Introduction

Landfill liner is a low-permeable barrier, which acts as a partition between the waste and its surrounding environment. Well constructed landfills are more secure than open dumping1. The fundamental factor influencing the nature of compacted clay liners is their low permeabilities, which should be as less as 1.0 × 10–7 cm/s suggested by RCRA (Subtitle D). To avoid contamination of groundwater (due to permeation of leachate), generally clayey soils are compacted to achieve desired permeability. Sand-bentonite composites are also used as engineered barriers or liners to prevent leaching of contaminants2. Other than hydraulic conductivity, strength also needs to be considered in assessing landfill liner material. Earlier studies and environmental guidelines proposed a minimum unconfined compressive strength (UCS) of 0.20 MPa to utilize as a landfill liner material3. Few studies reported that waste-bentonite composites satisfy the strength criteria when a correct mix proportion used3,4.

The utilization of wastes like fly ash solves the problems associated with waste management and also saves the extensive exploitation of natural materials5,6. Fly ash and bentonite can replace the sand-bentonite liners because of lack of available natural sand and an increase in the cost, which is widely used in other construction activities. Fly ash is known for its pozzolanic reactions, and that solidifies and gains strength over time when cured. Therefore, the curing period prompts an increase in strength and reduction of hydraulic conductivity. Recent studies have examined the amendment of fly ash to the soil, found the enhanced geotechnical properties such as cation exchange capacity, shear strength, and hydraulic conductivity3,7,8.

Problems in landfill lining system of a waste containment facilities can be escalated if built with unsuitable materials which accelerates the movement of solutes through desiccation cracks. Volatile organic chemicals (VOCs) or other organic solutes, which are the main contaminants because of their versatility and low concentrations at which they are lethal9,10,11. Therefore reactive materials that adsorb VOCs and decelerate their movement can make liners more effective. Fly ash is a potential material for the construction of landfill liner, which contains organic carbon, acts as a sorbent for VOCs12.

The significant hindrance is the point at which the heavy metals in leachate is more than the permissible limits, which is unsafe for drinking water. Researches have expressed that at a certain depth the concentration of contaminant in leachate increases with the increase of time13,14. The thickness of the liner is an essential deciding factor since it determines the strength and permeability. Till date, many researchers studied the use of analytical15,16,17,18,19 and numerical approaches20 for contamination transport (mainly organic) and to determine the liner thickness. However, the analytical methods are timing consuming and difficult for solving non-linear and differential equations20. On the other hand, studies related to numerical methods on fly ash–bentonite composite are scarce.

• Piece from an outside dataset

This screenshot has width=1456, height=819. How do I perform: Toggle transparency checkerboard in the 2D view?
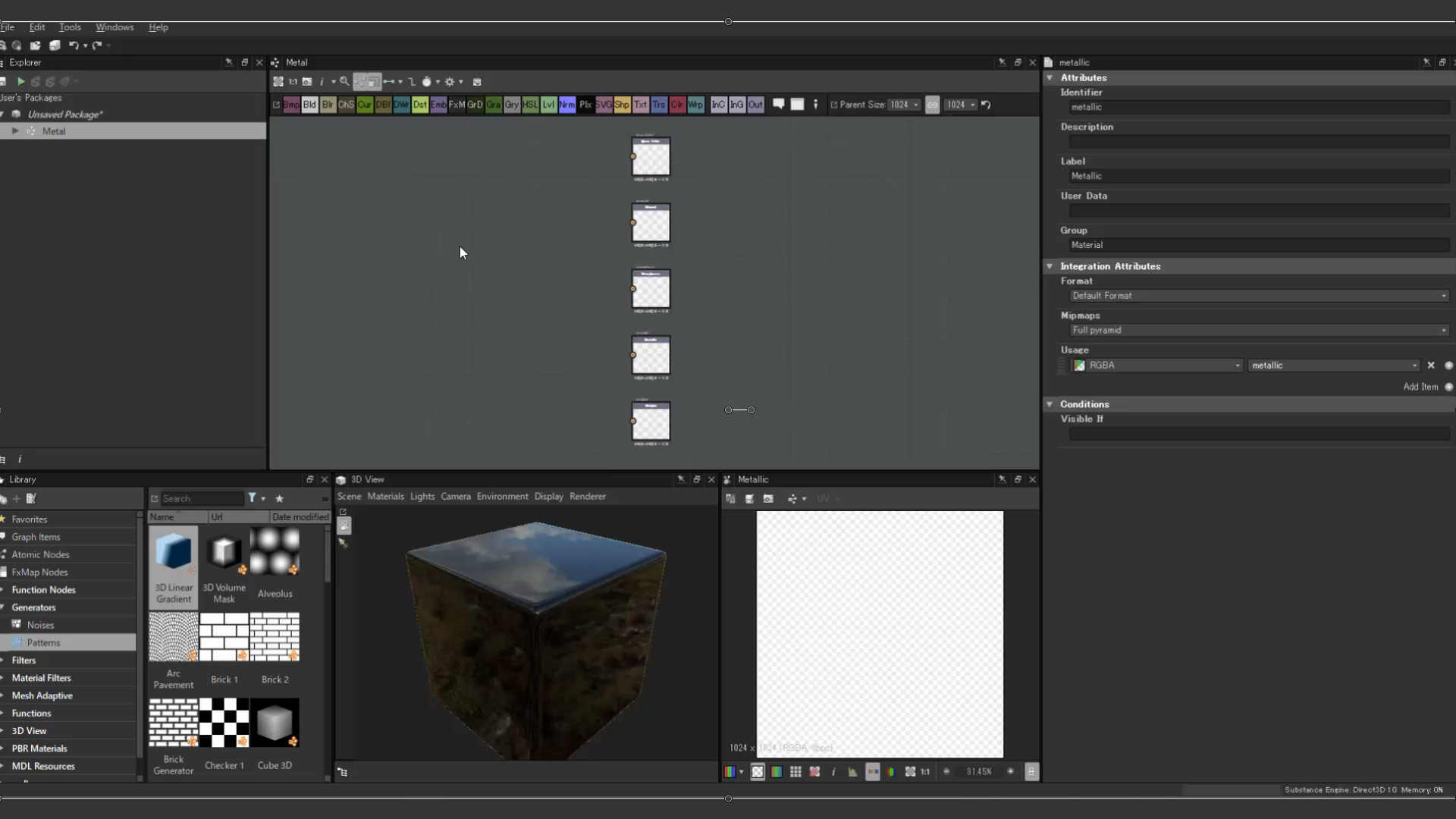pos(758,772)
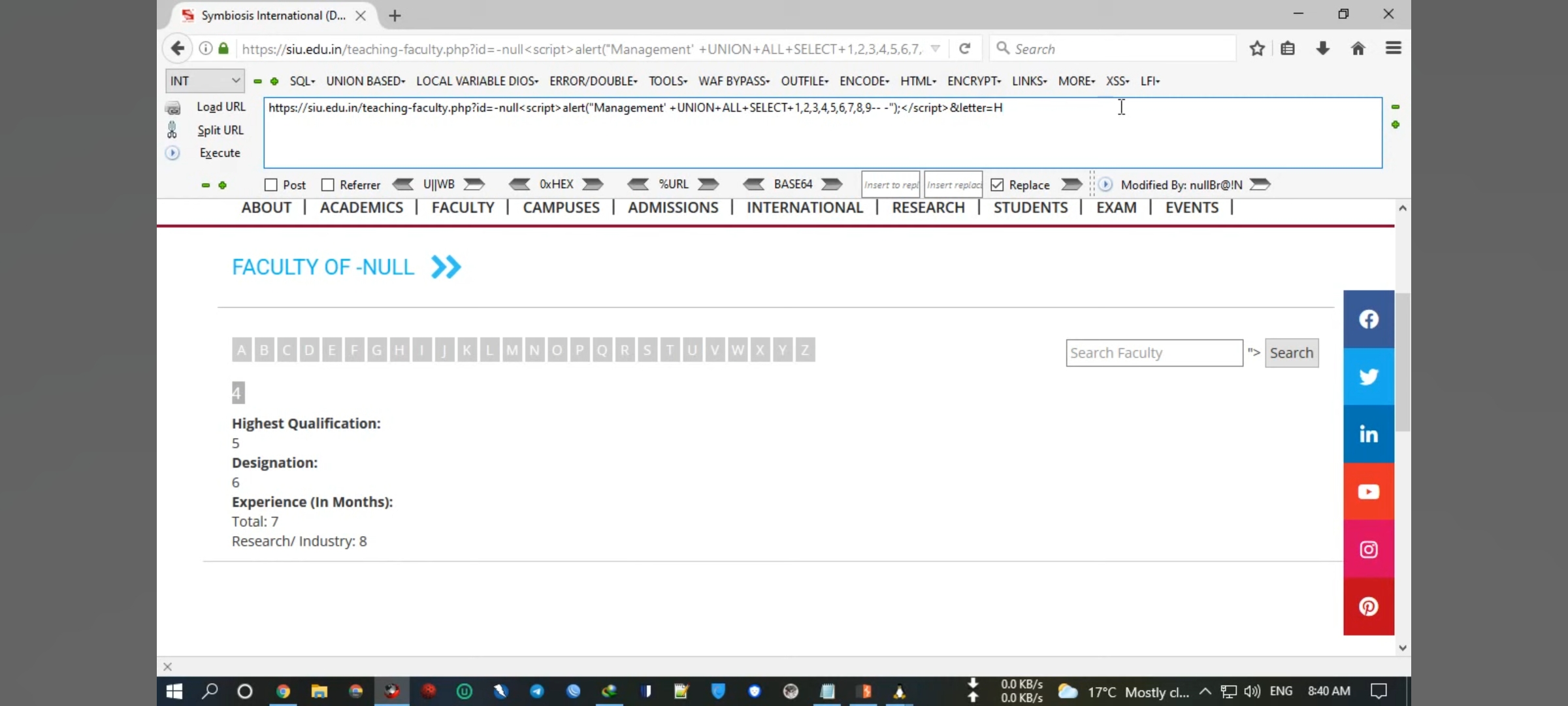Enable the Post checkbox
The image size is (1568, 706).
[x=271, y=185]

In the present study, investigations on the feasibility of fly ash–bentonite composites were explored. The objectives of this study are to (1) find the optimum dosage of fly ash and bentonite (composite) for its utilization in landfill liners; (2) determination of the corresponding thickness of landfill liner for selected fly ash–bentonite composite for landfill liner. The objectives were achieved by experimental and numerical model approach. A series of experimental tests were conducted to measure unconfined compressive strength and hydraulic conductivity of the fly ash–bentonite composites. Numerical simulations were performed on optimum dosage and thickness of the fly ash–bentonite composite to restrict leaching of five major contaminants.

Materials and methods

Materials and testing methodology

In the present study fly ash and bentonite were chosen to assess its use as a composite material for application in landfill liners. Fly ash was collected directly from the electrostatic precipitator of a power station located at Farakka, India and bentonite procured from a local vendor. The characterisation of both materials are conducted as per relevant standard codes and are presented in Table 1. As per ASTM standards the fly ash is classified as class F, and bentonite is classified as clay with high plasticity (i.e. CH). Buragohain et al.3 and Buragohain & Sreedeep21 have determined the specific surface area and cation exchange capacity of the same materials and these results are also summarized in Table 1. Both bentonite and fly ash majorly comprised of silica and aluminium oxides. The other chemical constituents are oxides of Fe, Ca, and Mg. The hydraulic conductivities for various combinations of fly ash–bentonite composites were conducted using the conventional falling head method. Unconfined compressive strength were determined as per the standard guidelines of ASTM for a curing period of 7, 14, and 28 days.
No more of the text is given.